Bill Tiernan/The Virginian-Pilot via AP, File

NORFOLK, Va. (AP) — Following years of delays and problems with its new technology, the U.S. Navy's most advanced aircraft carrier embarks on its first deployment next week and will train with other NATO countries at a time of increasing Russian aggression in Ukraine.

The USS Gerald R. Ford leaves the world's largest Navy base in Norfolk, Virginia, Monday along with destroyers and other warships, the U.S. Navy said in a statement Thursday. The carrier strike group will join ships in the Atlantic Ocean from countries that include France, Germany and Sweden for various exercises, including anti-submarine warfare.

"The Atlantic is an area of strategic interest," Vice Admiral Daniel Dwyer said in a statement. "Our primary goal is to contribute to a peaceful, stable and conflict-free Atlantic region through the combined naval power of our Allies and partners."

Dwyer commands the U.S. Navy's 2nd Fleet, which oversees American warships as they deploy between the U.S. East Coast and the Barents Sea, off of the coasts of Norway and Russia. The U.S. has sharpened its focus on the North Atlantic in recent years after the Russian military ramped up operations to a pace not seen since the end of the Cold War.

Next week's exercises come seven months after Russia invaded Ukraine. Western countries, including the U.S., have provide weapons to Ukraine, increasing tensions with the Kremlin. Last week, Russian President Vladimir Putin threatened to send more troops into battle and potentially use nuclear weapons to ward off Ukraine's attempt to reclaim control of Moscow-occupied areas.

Bradley Martin, a senior policy researcher with the RAND Corporation, told The Associated Press that next week's exercises will showcase American military capabilities and support for NATO. Concerns about Russia are part of the mission's broader calculus.

"We're also showing Russia that there are an array of forces they'd have to deal with if they go beyond Ukraine or escalate in Ukraine in ways we find unacceptable," said Martin, a retired Navy captain.

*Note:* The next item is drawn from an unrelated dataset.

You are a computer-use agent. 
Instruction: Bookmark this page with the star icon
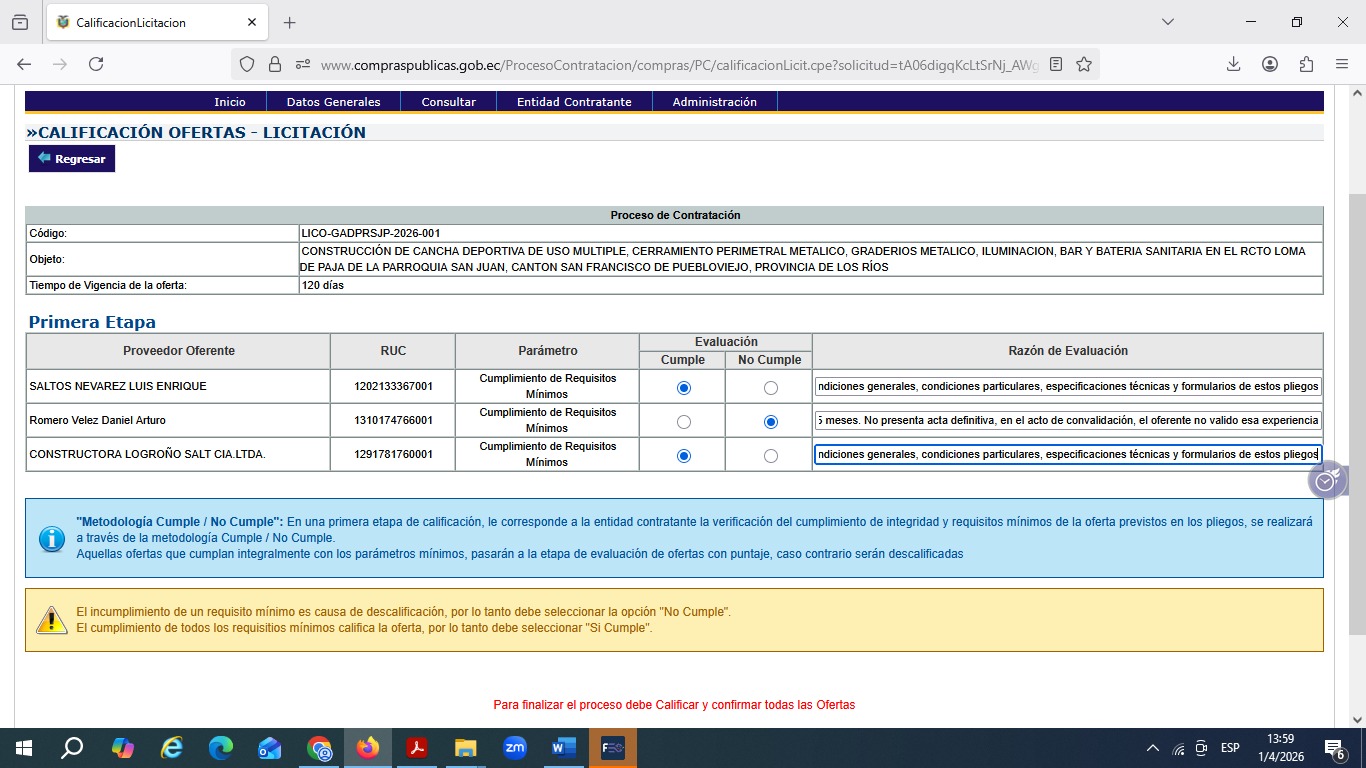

American aircraft carriers demonstrate the U.S.'s unique ability to dispatch warplanes around the world, Martin said. Despite the USS Ford's well-publicized problems, he said it's still part of a larger display of the nation's military might.

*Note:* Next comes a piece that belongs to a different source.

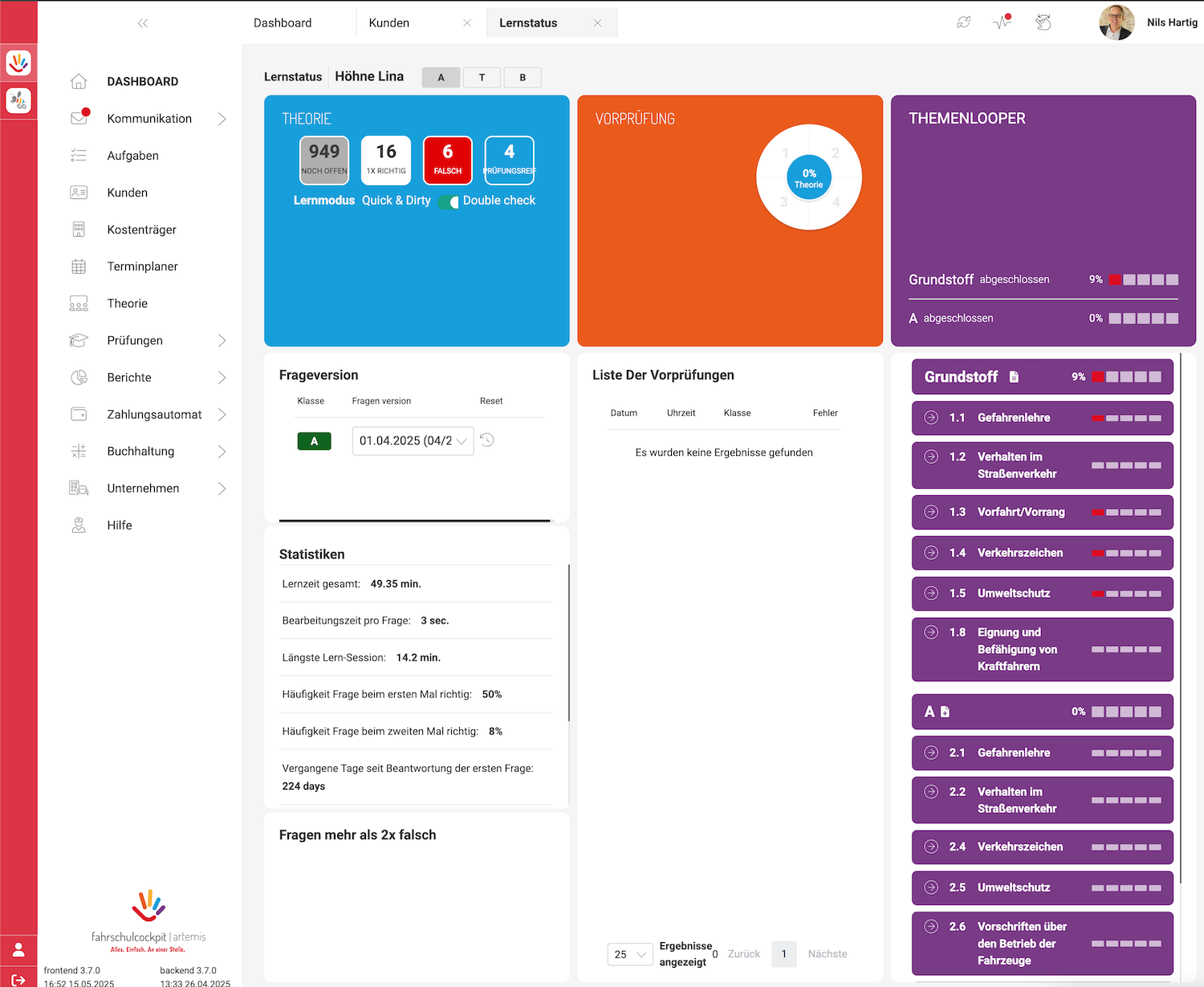Select the T toggle button
Screen dimensions: 1204x987
pos(482,78)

The $13.3 billion warship — the nation's most expensive — is the first of the Navy's new Ford class of aircraft carriers. They're designed to carry a wider variety of planes and operate with several hundred fewer sailors. They use an electromagnetic system for launching planes, which replace steam catapults and are supposed to increase flying missions by a third.

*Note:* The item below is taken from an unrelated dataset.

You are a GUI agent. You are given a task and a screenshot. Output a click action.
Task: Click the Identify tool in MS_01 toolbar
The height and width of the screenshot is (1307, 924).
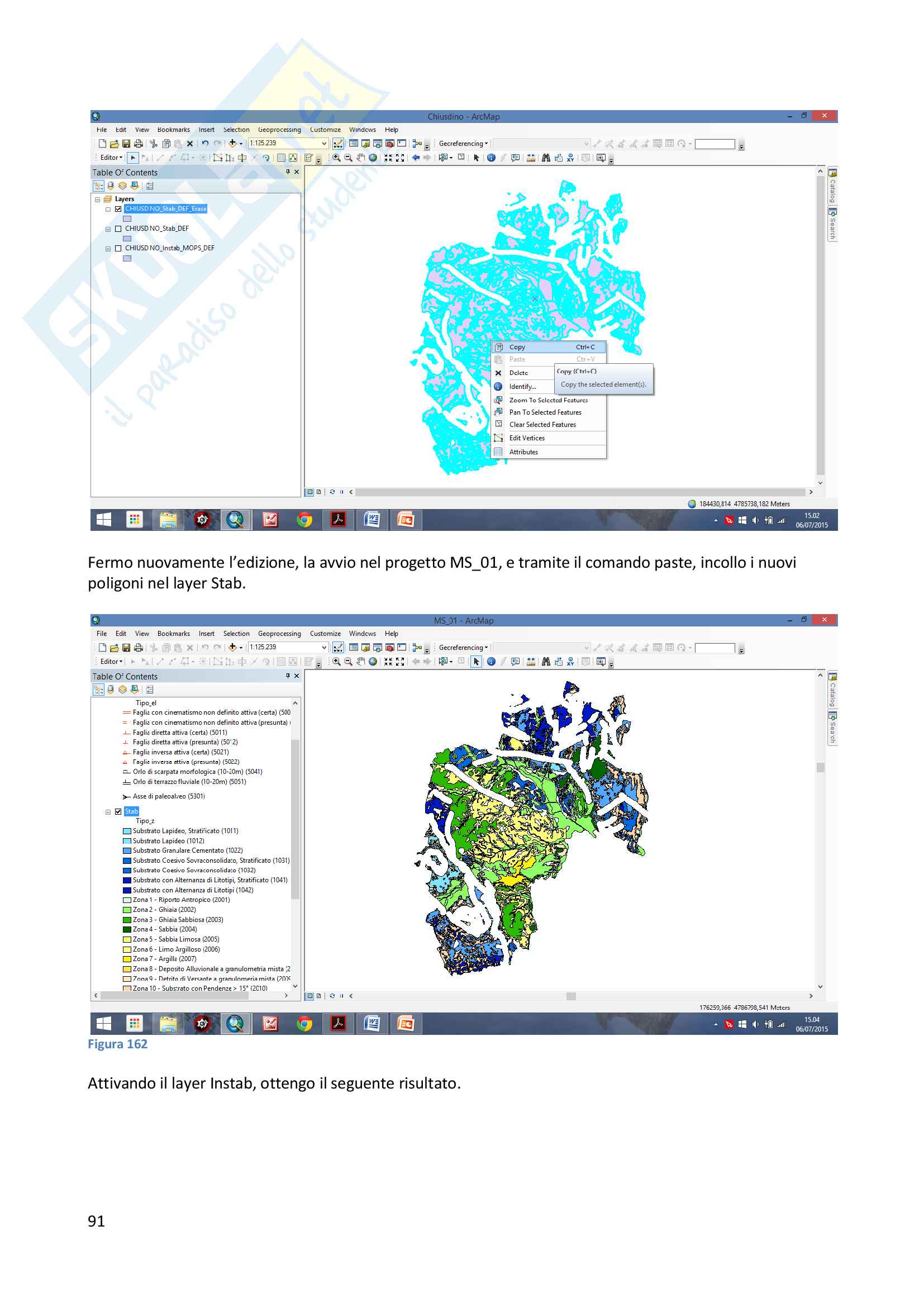[x=491, y=662]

The Ford's first deployment comes five years after it was commissioned. And it's been beset by various issues, including problems with the launch system and the elevators that bring missiles and bombs to jets on the flight deck.

A Congressional Research Service report from late August stated that the Navy had "struggled to meet promises it repeatedly made" to defense oversight committees to complete, test and certify the weapons elevators. The Navy said the ship's 11th and final weapons elevator was certified in December.

In 2017, then-President Donald Trump told Time magazine that the Navy should revert to steam for launching planes because the electromagnetic system "costs hundreds of millions of dollars more money and it's no good."

Dwyer, the admiral, told reporters in a phone call on Monday that the Ford "has already successfully conducted over 10,000 catapults and carrier landings."

Martin, of the RAND Corporation, said the system is yet to launch planes at the higher rate for which it was designed. And it will likely take years to do so, which he said is not unexpected for the first in a new class of carriers.

"Aircraft carrier strike groups are still a center of Navy power projection," Martin said. "The fact that the lead ship in a new class has had some significant development issues doesn't change that."